Updating the acl (Access Control List) resources requires a validation against a schema to be positive. Check the schema gateleen_security_schema_acl
To log the payload of changes to the acl configurations, the RequestLogger can be used.
Make sure to instantiate the RequestLoggingConsumer by calling
RequestLoggingConsumer requestLoggingConsumer = new RequestLoggingConsumer(vertx, loggingResourceManager);
To enable the logging of the acl configurations, make sure the url to the acl configuration is enabled in the logging resource.
Example:
{
"headers": [],
"payload": {
"filters": [
{
"url": "/playground/server/security/v1/acls/.*",
"method": "PUT"
}
]
}
}
Also you have to enable the logging on the Authorizer by calling
authorizer.enableResourceLogging(true);
If there are many ACL groups with equal routing setup, it is possible to define RoleMappers which do map the roles to a single ACL role.
The rolemapper object is by default expected at base/server/security/v1/rolemapper
Example - You have different ACL groups for a dedicated system domain and each of them would have the same permission setup:
acl-domain-admin
acl-domain-manager
acl-domain-user
In this case you only define the acl "acl-domain" within your gateleen security configuration and the corresponding RoleMapper:
{
"mappings": [{
"pattern":"acl-domain-.*",
"role":"acl-domain",
"keepOriginal":false
}
]
}
Any request with a user group containing 'acl-domain-' will match the defined rolemapper and result in the defined resulting role acl-domain.
Note the additional keepOriginal flag which defines if the original role which matched the mapper must be kept in the list of roles or not.
Note: The rolemapper object is validated against the gateleen_security_schema_rolemapper json schema
In ACLs you can use wildcard definitions in the urls. These wildcards can contain request header names and will be replaced with the actual values from a request.
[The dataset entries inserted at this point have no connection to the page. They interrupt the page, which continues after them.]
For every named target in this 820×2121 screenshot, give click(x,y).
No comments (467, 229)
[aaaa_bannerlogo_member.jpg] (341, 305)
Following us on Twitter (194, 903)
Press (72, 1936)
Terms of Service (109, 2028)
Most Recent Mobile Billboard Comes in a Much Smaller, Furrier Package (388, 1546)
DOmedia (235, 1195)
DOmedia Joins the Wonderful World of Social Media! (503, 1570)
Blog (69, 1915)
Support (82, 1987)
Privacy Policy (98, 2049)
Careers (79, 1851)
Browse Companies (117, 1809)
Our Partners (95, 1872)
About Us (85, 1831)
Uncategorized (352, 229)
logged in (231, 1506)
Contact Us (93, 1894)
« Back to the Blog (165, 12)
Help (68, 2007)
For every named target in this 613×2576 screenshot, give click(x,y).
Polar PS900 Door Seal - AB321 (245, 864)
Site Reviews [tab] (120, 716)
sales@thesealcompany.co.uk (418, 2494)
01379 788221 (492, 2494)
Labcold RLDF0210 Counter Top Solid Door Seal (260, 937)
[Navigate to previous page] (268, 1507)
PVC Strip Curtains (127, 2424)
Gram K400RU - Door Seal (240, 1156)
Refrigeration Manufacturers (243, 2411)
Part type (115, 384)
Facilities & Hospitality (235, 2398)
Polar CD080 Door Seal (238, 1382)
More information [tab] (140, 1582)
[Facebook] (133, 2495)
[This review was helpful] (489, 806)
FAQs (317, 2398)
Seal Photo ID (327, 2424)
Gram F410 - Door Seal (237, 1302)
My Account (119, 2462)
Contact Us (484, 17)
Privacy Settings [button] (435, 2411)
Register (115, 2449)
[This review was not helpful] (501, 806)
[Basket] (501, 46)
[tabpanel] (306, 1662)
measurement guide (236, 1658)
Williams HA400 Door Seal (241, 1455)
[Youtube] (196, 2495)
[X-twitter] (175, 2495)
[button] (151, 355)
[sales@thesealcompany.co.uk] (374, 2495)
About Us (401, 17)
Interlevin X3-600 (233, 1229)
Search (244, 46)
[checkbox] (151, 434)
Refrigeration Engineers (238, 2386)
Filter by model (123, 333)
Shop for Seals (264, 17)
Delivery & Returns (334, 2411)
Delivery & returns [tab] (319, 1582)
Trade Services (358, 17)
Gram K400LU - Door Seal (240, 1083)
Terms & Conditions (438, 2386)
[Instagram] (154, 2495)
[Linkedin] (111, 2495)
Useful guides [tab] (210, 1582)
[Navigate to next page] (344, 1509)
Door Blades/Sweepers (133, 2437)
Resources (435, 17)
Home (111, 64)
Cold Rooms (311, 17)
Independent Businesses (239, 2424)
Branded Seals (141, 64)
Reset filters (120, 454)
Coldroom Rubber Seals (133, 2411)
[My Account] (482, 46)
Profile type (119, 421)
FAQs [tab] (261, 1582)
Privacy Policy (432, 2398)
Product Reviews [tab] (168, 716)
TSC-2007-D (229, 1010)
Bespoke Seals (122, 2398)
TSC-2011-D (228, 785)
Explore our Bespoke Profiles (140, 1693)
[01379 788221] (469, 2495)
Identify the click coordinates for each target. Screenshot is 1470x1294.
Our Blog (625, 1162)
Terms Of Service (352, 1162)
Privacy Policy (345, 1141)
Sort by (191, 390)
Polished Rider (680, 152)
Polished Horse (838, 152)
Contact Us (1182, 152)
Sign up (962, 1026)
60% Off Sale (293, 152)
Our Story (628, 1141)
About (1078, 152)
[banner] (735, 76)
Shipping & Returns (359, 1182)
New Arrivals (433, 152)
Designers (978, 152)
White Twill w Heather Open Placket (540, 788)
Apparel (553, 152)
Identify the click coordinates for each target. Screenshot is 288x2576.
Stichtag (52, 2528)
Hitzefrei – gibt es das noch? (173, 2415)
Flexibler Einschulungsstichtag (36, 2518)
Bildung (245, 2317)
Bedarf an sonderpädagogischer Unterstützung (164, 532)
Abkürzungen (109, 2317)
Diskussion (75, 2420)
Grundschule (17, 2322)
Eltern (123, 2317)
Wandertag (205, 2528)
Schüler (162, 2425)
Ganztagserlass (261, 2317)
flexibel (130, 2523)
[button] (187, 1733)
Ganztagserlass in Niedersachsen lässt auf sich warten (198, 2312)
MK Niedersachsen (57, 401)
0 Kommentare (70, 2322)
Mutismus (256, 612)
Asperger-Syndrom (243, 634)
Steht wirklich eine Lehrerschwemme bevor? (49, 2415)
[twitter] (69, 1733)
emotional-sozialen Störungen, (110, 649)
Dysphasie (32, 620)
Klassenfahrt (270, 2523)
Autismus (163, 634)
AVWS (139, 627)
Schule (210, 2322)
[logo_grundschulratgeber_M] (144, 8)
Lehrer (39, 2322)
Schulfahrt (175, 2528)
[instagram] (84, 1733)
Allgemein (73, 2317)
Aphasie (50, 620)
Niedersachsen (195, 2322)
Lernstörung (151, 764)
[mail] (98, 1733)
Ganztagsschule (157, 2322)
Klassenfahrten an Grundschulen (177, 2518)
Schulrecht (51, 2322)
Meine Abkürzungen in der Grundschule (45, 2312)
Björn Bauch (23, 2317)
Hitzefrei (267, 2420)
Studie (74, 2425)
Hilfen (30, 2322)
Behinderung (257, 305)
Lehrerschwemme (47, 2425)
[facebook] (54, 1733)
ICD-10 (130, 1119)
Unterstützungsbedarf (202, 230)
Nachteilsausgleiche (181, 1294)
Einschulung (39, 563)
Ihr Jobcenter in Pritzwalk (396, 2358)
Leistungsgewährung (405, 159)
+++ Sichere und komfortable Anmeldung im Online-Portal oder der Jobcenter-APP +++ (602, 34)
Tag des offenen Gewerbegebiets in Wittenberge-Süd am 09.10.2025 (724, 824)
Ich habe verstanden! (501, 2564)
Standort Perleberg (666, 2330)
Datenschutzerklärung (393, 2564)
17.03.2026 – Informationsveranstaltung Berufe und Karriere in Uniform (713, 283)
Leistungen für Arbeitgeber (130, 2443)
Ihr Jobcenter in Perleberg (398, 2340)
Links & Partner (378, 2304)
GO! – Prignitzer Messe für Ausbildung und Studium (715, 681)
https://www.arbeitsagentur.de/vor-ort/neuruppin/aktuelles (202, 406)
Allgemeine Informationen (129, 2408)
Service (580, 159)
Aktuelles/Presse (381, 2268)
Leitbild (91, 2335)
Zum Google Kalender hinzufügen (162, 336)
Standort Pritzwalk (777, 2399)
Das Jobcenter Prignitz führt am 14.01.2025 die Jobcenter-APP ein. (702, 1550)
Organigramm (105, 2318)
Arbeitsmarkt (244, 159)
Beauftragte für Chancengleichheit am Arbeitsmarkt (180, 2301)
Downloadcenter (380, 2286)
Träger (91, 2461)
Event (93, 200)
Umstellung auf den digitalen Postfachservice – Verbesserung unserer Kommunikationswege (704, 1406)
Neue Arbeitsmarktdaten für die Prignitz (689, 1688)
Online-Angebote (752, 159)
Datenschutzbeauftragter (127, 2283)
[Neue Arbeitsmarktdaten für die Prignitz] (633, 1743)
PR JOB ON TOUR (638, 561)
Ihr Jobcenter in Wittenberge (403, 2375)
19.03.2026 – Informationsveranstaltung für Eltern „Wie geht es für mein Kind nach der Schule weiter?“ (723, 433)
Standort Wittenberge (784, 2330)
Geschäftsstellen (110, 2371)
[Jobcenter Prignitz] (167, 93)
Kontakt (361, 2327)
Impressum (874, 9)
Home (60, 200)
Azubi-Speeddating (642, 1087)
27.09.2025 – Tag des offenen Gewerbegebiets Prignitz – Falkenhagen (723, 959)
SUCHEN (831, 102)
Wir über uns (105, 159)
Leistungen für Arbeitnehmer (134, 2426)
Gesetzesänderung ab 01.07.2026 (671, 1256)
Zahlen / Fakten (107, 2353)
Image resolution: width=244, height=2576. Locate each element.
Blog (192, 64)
The wildcards have to be in the format
<header name>
Example:
/gateleen/resources/<foobar>/info
A request with a header foobar: yyy
will be transformed to
/gateleen/resources/yyy/info
The request header feature in the ACLs can be used to restrict access to user specific resources to the correct user (and maybe an admin) only.
User ACL
{
"userspecific.get.own": {
"methods": ["GET"],
"path": "/resources/userspecific/<x-user>/info"
}
}
Admin ACL
{
"userspecific.get.all": {
"methods": ["GET"],
"path": "/resources/userspecific/([^/]+)/info"
}
}
So having a resource /resources/userspecific/batman/info
, it can only be loaded by a user having
the request header x-user: batman
or a user having the admin role.
The ContentTypeConstraintHandler allows the definition of Content-Type Request header constraints on urls.
Use this to block unwanted Content-Type values on specific urls.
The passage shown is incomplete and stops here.